Canterbury

Christchurch

Like much of the country, Christchurch is a seaside haven for outdoor enthusiasts. Known as “the gateway city” to the South Island, Christchurch is the access point to Aorkai/ Mount Cook National Park, part of UNESCO’s Te Wāhipounamu World Heritage site. Two hours north along the coast is Kaikoura, a paradise for marine-enthusiasts and Marlborough is just two hours beyond that. 

Since the 2011 earthquake that leveled many parts of the city, Christchurch has reconstructed itself in the image of a town that’s cooler, hipper, and younger without relinquishing its past. Stone Gothic-revival architecture towers above microbreweries and shipping containers house take-away restaurants, perfect for a picnic in the greenscape of Hagley Park or the riverside botanic gardens.

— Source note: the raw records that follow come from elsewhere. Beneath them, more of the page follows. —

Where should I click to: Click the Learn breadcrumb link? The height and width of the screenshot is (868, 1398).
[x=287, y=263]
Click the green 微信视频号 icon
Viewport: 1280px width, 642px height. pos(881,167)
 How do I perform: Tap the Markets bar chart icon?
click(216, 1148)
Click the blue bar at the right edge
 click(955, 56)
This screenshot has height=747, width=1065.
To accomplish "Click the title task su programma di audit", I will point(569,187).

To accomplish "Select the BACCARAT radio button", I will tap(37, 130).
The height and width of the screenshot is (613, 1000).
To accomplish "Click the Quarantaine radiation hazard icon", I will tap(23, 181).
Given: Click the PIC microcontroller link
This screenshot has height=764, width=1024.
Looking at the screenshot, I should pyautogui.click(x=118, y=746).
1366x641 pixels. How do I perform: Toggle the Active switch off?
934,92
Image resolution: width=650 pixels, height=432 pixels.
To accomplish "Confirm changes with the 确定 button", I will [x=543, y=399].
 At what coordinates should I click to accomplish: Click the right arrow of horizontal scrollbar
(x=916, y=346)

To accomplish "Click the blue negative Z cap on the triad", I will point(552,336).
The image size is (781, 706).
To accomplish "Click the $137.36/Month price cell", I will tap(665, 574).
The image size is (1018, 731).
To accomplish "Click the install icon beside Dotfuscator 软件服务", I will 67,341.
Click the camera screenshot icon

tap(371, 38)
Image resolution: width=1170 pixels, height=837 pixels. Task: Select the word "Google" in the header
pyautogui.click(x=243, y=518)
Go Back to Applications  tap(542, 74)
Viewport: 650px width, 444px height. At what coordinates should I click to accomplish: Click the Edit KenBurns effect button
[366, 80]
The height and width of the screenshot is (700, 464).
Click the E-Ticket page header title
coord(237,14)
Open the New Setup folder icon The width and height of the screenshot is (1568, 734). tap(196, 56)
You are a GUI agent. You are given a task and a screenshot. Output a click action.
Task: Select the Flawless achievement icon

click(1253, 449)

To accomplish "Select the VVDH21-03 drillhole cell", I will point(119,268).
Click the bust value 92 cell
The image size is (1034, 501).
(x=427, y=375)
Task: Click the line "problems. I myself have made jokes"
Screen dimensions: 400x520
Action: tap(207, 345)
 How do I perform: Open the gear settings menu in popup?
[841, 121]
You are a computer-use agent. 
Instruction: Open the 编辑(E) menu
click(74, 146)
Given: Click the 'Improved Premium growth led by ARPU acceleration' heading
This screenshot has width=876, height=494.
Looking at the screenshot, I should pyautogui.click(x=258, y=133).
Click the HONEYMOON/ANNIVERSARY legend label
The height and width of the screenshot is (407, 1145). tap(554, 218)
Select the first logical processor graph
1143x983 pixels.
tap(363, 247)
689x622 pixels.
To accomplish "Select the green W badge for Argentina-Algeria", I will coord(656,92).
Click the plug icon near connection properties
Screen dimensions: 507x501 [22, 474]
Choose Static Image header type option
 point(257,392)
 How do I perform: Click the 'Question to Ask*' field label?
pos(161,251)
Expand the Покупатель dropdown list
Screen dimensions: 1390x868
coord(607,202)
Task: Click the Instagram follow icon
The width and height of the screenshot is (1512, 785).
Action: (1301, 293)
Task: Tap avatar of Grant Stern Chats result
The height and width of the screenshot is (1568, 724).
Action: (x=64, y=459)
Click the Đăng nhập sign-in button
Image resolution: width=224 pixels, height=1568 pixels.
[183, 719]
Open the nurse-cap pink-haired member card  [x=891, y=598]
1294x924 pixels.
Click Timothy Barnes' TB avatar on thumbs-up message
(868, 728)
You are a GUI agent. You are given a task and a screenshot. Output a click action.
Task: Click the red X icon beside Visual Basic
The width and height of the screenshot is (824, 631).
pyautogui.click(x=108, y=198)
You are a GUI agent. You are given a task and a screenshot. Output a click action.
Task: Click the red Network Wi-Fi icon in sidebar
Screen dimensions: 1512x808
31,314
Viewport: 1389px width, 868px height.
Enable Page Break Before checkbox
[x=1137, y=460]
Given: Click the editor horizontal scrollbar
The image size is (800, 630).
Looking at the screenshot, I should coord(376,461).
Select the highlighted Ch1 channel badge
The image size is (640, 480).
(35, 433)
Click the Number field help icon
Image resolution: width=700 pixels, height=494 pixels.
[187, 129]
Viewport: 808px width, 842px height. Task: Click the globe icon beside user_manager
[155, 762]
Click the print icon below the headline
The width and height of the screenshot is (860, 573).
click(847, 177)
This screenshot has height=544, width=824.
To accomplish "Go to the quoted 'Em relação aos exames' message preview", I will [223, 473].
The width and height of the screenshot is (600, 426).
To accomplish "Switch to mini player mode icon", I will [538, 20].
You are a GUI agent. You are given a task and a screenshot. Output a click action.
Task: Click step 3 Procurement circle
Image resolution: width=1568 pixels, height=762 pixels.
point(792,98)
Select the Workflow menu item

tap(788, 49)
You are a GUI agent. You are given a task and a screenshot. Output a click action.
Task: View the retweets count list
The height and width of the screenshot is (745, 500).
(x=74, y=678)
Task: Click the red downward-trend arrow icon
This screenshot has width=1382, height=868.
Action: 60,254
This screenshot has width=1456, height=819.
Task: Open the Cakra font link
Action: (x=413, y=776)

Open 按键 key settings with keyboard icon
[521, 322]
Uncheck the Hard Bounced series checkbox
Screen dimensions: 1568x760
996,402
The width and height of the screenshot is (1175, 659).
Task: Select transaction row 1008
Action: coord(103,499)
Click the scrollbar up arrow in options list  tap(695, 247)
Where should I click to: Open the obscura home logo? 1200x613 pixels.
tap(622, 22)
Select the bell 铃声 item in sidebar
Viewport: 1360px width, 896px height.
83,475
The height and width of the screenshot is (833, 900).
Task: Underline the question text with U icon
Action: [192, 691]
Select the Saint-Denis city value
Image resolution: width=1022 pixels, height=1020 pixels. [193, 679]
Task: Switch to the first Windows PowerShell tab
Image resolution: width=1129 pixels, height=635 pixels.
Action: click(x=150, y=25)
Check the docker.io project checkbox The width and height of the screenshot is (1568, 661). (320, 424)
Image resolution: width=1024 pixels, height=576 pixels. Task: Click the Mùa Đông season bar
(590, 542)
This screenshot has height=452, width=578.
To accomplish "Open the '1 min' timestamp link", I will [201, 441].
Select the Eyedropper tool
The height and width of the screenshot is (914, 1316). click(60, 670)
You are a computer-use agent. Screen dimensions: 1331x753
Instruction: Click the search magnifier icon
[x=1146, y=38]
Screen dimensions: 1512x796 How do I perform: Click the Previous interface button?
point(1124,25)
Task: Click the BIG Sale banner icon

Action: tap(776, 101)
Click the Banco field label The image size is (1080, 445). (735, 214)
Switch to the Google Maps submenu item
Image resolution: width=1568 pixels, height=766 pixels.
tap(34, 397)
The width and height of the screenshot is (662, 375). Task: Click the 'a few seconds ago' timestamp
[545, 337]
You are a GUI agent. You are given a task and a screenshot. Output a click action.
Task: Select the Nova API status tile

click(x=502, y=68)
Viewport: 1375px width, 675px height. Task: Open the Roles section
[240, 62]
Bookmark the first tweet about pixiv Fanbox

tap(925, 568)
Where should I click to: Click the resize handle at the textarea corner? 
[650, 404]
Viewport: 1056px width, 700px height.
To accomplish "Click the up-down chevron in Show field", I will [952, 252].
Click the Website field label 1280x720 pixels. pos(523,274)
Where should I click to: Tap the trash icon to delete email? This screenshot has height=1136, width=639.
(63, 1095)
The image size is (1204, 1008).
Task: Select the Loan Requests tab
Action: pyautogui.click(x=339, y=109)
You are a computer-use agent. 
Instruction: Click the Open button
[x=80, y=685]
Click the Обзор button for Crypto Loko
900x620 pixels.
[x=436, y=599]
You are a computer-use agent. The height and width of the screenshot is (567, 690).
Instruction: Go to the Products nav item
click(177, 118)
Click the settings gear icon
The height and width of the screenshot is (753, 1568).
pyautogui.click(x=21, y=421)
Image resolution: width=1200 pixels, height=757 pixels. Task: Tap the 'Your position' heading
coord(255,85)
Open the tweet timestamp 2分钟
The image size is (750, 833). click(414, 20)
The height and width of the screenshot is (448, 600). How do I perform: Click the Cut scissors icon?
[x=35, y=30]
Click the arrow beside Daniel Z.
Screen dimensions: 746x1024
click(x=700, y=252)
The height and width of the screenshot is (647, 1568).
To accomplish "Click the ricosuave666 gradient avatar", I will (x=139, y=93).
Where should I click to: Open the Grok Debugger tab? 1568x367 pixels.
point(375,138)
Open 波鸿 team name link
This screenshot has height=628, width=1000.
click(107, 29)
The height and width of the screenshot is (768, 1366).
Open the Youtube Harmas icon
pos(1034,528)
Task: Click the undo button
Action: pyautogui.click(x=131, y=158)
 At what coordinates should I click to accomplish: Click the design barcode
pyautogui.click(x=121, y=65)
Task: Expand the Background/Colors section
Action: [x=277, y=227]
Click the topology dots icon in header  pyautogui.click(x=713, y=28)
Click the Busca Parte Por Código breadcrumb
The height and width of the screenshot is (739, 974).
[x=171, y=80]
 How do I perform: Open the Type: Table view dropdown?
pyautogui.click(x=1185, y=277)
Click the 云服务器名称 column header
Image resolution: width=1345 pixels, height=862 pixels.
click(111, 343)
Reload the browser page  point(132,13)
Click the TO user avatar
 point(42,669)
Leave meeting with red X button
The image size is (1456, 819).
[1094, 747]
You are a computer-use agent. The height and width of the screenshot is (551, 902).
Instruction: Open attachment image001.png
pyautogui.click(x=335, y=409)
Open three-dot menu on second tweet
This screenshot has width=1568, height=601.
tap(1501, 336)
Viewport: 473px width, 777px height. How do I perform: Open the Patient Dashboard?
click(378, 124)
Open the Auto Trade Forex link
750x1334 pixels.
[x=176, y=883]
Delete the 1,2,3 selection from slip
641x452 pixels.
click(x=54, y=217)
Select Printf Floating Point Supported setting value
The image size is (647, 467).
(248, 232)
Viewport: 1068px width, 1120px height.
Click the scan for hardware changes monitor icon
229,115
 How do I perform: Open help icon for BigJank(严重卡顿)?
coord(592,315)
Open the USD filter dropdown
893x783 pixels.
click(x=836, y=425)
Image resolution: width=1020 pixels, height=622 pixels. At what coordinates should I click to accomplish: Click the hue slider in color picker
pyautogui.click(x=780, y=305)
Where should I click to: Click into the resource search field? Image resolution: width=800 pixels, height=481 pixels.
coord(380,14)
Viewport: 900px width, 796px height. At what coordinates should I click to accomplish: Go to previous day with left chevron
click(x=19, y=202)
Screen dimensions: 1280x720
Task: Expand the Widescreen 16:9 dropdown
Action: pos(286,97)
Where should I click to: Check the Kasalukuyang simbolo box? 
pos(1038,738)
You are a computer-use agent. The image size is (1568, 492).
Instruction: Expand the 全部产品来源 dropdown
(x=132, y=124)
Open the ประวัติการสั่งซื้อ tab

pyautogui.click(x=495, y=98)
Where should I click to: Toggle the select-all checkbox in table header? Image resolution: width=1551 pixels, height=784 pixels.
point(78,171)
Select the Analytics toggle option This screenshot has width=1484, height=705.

If the weather is nice, go punting along the river.

You can (and should) use your time in Christchurch as a base for exploring the Banks Peninsula and the French fishing village of Akaroa. In addition, the city is close to the tranquil hot springs at Hanmer Springs and world-class wines at Hurunui. The Canterbury Plains are also a spectacularly beautiful spot for a hike or bit of biking. 

With so much to see and do around New Zealand, you won’t want to devote more than a day or two here as a jumping off point for what’s next, but make the most of it. You’ll be glad you did.

Mount Cook and Lake Tekapo

Aoraki Mount Cook National Park forms part of the Southern Alps and is home to New Zealand’s highest peak. Mount Cook is a hiker’s paradise. For experienced climbers (who may seek inspiration for Sir Edmund Hillary who trained for climbing Mount Everest on Mount Cook!), the park is home to 23 impressive peaks. For those less technical and just looking for a soft adventure, there are handfuls of trails that enjoy vistas of huge peaks, glaciers (including the 27-kilometer long Tasman Glacier), and permanent snowfields as a backdrop. It’s simply stunning.

South-east of Mount Cook is Lake Tekapo with its milky-turquoise waters. Mount Cook National Park and Lake Tekapo are included in the International Dark Sky Reserve where the stargazing is spectacular. In July and August, on a clear winter’s night near the new moon, you may see the Southern Lights (identical to the Northern Lights, but in the southern hemisphere) from one of the observatories in the region. The lupins along the Lake’s shores burst into their (peak) pink and purple glory from mid-November to end-December. If you plan to travel around that time, go see them!